In May 2021, IMDb TV ordered On Call, a half-hour police procedural to be executive produced by Dick Wolf. It is the first scripted streaming television series and the first half-hour drama from Wolf, who has a history of working with broadcast networks. His production company, Wolf Entertainment, as well as Universal Television, ATTN:, and Amazon MGM Studios were attached to produce the show. It was reported that Ben Watkins would be the series' showrunner and would executive produce it alongside Wolf's son, Elliot Wolf. Derek Haas, Peter Jankowski, and Arthur W. Forney, with Matthew Segal and Taye Shuayb for ATTN: took on additional executive producer roles. IMDb TV was later rebranded as Amazon Freevee. The eight-episode series was co-created by Tim Walsh, who also joined as an executive producer, and Elliot Wolf.
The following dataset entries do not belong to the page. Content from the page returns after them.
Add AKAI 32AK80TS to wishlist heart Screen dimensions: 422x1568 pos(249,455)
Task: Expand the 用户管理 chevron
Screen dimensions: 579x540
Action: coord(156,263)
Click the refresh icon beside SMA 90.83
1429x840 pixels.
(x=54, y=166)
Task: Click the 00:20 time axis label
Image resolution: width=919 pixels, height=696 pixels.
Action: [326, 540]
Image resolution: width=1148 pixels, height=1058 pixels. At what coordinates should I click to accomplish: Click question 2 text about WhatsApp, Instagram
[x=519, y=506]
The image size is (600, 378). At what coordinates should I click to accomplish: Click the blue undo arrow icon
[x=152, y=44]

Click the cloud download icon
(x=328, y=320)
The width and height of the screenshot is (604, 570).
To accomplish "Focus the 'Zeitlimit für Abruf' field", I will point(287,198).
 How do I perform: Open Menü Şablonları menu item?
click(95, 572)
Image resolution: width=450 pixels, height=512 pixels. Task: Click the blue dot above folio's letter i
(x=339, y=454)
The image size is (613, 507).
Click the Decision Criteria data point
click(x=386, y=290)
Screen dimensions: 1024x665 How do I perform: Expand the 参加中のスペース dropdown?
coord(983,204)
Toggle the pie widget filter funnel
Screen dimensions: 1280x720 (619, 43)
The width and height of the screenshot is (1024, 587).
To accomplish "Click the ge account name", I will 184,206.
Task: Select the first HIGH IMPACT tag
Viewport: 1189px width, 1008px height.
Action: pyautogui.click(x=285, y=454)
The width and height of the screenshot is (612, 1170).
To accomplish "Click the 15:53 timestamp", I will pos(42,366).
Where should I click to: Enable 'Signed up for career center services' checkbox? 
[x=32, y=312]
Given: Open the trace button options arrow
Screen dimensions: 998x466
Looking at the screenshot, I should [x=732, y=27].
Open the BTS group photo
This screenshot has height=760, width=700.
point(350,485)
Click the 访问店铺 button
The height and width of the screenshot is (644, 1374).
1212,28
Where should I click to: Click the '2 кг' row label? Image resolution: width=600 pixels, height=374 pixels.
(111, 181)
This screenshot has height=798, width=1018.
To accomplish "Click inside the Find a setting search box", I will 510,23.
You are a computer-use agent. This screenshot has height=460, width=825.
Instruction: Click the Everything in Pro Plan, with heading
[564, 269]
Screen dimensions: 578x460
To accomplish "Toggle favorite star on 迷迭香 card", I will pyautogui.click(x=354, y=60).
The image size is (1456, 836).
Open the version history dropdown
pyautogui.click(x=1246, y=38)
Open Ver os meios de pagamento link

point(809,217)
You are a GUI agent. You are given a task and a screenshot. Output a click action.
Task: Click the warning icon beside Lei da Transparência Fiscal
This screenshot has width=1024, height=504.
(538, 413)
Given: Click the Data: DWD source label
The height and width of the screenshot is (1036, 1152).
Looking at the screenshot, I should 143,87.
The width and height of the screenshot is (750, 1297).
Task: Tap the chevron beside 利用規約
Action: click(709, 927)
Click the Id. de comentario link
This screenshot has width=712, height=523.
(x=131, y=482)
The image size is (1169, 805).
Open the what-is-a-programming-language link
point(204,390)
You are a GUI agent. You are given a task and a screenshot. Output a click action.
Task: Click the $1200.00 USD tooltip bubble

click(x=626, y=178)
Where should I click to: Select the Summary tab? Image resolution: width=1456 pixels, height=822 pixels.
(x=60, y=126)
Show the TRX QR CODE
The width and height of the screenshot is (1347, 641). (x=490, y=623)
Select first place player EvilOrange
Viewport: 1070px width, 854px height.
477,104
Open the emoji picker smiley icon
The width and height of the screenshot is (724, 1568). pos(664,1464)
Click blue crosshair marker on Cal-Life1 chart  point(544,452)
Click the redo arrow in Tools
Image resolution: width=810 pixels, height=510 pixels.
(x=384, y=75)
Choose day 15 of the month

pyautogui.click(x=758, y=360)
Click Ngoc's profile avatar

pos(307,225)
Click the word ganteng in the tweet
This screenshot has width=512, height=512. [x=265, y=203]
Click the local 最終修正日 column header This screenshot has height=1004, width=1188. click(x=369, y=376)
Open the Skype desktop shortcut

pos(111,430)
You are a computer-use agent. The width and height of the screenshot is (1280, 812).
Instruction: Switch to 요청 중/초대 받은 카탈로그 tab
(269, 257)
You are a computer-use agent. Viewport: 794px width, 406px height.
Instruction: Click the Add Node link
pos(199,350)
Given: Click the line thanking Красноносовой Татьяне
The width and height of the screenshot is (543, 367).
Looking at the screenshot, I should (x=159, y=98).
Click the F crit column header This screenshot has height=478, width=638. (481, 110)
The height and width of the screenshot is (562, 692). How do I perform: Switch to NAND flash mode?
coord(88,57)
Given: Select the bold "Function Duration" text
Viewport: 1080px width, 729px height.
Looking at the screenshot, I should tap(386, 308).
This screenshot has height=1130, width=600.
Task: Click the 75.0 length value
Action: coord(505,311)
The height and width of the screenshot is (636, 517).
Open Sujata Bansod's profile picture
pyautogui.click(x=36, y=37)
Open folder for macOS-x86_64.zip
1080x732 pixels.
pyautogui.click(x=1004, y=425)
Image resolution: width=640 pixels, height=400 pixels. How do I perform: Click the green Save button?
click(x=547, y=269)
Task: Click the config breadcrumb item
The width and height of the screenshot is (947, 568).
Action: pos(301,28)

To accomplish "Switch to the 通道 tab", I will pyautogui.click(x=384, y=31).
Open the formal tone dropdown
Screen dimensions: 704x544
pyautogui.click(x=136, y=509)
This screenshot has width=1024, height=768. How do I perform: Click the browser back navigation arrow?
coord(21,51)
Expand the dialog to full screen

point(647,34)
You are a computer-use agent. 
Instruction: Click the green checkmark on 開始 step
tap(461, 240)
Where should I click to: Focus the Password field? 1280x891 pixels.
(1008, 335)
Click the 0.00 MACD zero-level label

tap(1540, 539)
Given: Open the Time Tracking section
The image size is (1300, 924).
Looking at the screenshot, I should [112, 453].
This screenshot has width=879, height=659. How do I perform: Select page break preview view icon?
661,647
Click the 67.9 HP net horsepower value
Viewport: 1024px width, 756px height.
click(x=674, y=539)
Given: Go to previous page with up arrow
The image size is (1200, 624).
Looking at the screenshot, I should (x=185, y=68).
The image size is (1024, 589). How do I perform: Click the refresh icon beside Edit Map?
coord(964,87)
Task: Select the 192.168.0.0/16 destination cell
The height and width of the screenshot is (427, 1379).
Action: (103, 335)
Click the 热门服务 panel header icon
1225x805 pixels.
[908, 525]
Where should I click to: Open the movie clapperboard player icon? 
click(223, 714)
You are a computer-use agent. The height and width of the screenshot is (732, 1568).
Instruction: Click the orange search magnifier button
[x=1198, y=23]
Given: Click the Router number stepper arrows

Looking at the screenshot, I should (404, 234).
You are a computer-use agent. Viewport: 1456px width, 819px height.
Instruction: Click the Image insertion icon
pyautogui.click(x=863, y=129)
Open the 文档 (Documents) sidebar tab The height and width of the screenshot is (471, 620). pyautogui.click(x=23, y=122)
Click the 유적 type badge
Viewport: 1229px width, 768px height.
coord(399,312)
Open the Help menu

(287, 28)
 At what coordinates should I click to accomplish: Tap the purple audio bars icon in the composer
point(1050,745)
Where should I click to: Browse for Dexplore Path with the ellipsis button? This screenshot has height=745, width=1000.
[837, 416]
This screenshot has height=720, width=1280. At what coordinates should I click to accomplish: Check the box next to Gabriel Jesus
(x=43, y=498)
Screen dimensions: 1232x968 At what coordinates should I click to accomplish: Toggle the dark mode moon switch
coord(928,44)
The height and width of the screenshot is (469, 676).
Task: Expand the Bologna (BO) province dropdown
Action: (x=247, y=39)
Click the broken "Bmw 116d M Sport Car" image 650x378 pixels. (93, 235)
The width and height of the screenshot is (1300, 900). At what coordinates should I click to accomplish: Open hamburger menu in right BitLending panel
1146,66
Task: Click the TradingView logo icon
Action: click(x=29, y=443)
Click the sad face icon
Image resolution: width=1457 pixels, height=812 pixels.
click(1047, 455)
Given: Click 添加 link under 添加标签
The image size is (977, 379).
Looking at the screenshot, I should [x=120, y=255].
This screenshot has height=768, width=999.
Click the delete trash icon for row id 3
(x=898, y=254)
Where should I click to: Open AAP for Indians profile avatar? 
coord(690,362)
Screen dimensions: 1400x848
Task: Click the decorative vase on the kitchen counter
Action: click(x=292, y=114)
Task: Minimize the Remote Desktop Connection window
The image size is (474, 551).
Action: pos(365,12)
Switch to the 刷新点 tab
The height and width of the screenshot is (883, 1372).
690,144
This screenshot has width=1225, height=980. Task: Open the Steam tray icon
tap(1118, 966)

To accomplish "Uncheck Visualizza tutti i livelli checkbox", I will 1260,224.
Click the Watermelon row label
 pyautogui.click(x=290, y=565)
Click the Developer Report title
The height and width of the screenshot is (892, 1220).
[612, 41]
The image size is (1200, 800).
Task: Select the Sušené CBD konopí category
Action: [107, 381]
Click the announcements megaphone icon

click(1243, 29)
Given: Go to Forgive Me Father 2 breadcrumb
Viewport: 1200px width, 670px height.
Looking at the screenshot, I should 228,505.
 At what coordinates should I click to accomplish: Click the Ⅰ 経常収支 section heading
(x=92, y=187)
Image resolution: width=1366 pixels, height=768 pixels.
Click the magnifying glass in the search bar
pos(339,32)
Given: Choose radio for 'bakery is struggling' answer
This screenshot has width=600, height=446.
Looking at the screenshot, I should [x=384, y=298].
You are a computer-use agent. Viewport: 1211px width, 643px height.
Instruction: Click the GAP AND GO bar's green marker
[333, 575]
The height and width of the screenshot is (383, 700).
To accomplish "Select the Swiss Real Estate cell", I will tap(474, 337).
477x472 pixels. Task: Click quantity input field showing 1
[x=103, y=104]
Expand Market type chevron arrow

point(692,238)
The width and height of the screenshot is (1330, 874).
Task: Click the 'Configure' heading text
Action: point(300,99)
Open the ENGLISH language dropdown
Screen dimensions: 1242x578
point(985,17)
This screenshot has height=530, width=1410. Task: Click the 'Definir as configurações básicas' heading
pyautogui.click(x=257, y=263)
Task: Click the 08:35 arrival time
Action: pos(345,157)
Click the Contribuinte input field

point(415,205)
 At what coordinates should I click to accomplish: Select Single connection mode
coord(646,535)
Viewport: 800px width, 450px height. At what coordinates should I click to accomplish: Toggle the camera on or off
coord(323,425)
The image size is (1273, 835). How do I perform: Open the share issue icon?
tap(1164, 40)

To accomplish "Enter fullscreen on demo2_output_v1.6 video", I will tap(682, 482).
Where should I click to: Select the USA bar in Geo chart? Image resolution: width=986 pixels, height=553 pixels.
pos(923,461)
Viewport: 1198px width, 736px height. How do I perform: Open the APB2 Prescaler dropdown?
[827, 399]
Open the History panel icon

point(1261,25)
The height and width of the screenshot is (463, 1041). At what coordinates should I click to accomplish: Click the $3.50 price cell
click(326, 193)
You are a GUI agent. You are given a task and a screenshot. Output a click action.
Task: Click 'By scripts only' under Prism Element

Eriq La Salle rounded out the executive production staff and directed episodes 1, 2, 5, and 6. The remaining episodes were directed by Brenna Malloy. Walsh, La Salle, Haas, Jankowski, and Malloy previously worked with Dick Wolf on various series in his Chicago, FBI, and Law & Order franchises. Writing on the program was temporarily halted in May 2023 during the 2023 Writers Guild of America strike; at this time, it was revealed that it would actually release on Amazon Prime Video instead.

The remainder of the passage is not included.